It is instructive now to look back on the manifestos of the political parties which contested the general election in February, particularly that of the Green Party which urged voters to vote Green if they wanted to see implemented green policies to protect and enhance our living environment. In the opening paragraph of their manifesto, the Greens warned there was now international consensus that we had just a decade to make the changes necessary to halt the warming of our planet and save our natural world.
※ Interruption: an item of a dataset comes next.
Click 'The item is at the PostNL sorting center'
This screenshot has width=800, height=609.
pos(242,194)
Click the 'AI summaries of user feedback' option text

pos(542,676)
We needed to rethink how we lived, travelled, worked and how we consumed, the Greens said in language strikingly similar to that used by Fianna Fail and Fine Gael in the broad coalition framework document presented to the smaller parties last week.
"We, the Green Party, have a special role to play in this decade of change, because we have spent forty years thinking about how we can protect the environment while simultaneously advancing social justice, nurturing our economy and building our communities," the manifesto continued. It went on to detail practical solutions that would redress the damage done to our natural world and make Ireland a better, fairer place to live, with clean energy, cheap and accessible public transport and thriving rural communities. "Every person and every place matters in making this a fair process and a just transition," it stated.
On the back of excellent results in the European and local elections last year, the manifesto clearly resonated with the electorate. Among the smaller parties, the Greens showed the largest gains, increasing from three to 12 seats. By any yardstick this can be taken as a mandate to enter government to implement green policies. That was last February. The world has changed since. The coronavirus outbreak has, in some ways, made that election somewhat redundant but in others has made the imperative of green policies all the more urgent. Yet the Greens here are showing remarkable reluctance to enter government. In doing so, the party risks squandering its input into half of the precious decade remaining to make the changes necessary to save our natural world. This is an unconscionable state of affairs.
The Greens are not alone in risking the potential to act on the mandates received. The Social Democrats urged citizens to "Hope for better. Vote for better" and had their best-ever result, winning six seats, a gain of four. Similar to the Greens, the Social Democrats are showing every sign of passing on the opportunity to act according to the mandate provided by voters. Indeed, of the three smaller parties, only Labour, under its new leader Alan Kelly, could be reasonably excused from seeking to avoid participation in an emerging government involving Fianna Fail and Fine Gael. Labour had a poor to average election result. The oldest party in the State has served in the past in difficult times. Undoubtedly, it has paid the price for so honourably serving. It has been reasonably speculated that the fear of similarly losing support is what is keeping the Greens and Social Democrats from stepping forward now. If that is the case, then a fair question arises as to the purpose of either party: to effect the change both espouse or to protect their seat gains for no defined purpose?
Should the answer be the latter, then the practice of politics in this country will be greatly diminished again.